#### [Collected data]
○ ○ ○ ○ ○ ○ ○
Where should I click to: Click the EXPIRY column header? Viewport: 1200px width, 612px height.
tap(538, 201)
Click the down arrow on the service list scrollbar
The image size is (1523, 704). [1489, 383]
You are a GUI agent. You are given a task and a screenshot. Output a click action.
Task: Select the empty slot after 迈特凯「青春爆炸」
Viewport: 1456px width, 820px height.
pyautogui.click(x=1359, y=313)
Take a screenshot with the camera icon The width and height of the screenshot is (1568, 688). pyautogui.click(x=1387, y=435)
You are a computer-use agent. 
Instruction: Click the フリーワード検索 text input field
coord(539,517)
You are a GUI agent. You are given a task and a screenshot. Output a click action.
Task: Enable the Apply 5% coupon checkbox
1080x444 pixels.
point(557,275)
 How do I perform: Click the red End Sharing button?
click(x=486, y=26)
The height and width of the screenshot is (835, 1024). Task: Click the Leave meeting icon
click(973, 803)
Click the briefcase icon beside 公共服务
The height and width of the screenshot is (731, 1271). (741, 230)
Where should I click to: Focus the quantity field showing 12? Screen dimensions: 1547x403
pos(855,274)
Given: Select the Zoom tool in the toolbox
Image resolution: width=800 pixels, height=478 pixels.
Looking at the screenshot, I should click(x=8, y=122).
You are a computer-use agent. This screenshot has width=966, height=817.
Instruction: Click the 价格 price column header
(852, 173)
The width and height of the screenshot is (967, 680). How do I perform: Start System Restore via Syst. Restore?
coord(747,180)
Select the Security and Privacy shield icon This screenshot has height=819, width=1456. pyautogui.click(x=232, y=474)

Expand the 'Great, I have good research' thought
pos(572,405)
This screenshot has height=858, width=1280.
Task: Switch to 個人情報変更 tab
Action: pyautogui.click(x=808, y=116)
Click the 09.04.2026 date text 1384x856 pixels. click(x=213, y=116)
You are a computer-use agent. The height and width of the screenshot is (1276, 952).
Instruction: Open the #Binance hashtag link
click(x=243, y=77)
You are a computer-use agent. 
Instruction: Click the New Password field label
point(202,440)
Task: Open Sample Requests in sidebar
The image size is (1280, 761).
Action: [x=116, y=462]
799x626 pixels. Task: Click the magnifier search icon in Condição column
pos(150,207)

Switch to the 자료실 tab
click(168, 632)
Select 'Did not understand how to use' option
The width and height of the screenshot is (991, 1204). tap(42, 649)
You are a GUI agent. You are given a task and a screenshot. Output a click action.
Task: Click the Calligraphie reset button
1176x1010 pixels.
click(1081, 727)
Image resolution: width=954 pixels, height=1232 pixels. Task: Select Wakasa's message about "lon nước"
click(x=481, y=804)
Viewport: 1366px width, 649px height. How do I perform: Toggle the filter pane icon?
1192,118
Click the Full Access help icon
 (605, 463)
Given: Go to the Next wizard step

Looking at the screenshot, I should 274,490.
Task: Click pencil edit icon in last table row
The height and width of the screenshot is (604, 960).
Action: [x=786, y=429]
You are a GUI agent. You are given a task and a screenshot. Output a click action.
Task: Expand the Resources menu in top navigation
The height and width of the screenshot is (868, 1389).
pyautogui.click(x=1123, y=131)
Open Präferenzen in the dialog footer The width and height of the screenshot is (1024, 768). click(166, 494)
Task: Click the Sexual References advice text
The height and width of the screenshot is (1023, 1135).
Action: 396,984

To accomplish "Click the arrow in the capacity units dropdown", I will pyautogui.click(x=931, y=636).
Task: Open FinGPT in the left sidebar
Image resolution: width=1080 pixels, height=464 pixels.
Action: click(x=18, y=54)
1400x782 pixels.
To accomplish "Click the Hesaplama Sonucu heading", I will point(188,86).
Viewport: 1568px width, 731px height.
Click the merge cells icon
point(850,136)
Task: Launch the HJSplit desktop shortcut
○ ○ ○ ○ ○ ○ ○
#### [WHAT IS REQUIRED]
All lines above containing the string "computer": copy each one.

#### [WRITTEN REPLY]
You are a computer-use agent. 
You are a computer-use agent. This screenshot has width=966, height=817.
You are a computer-use agent. The height and width of the screenshot is (1276, 952).
You are a computer-use agent. 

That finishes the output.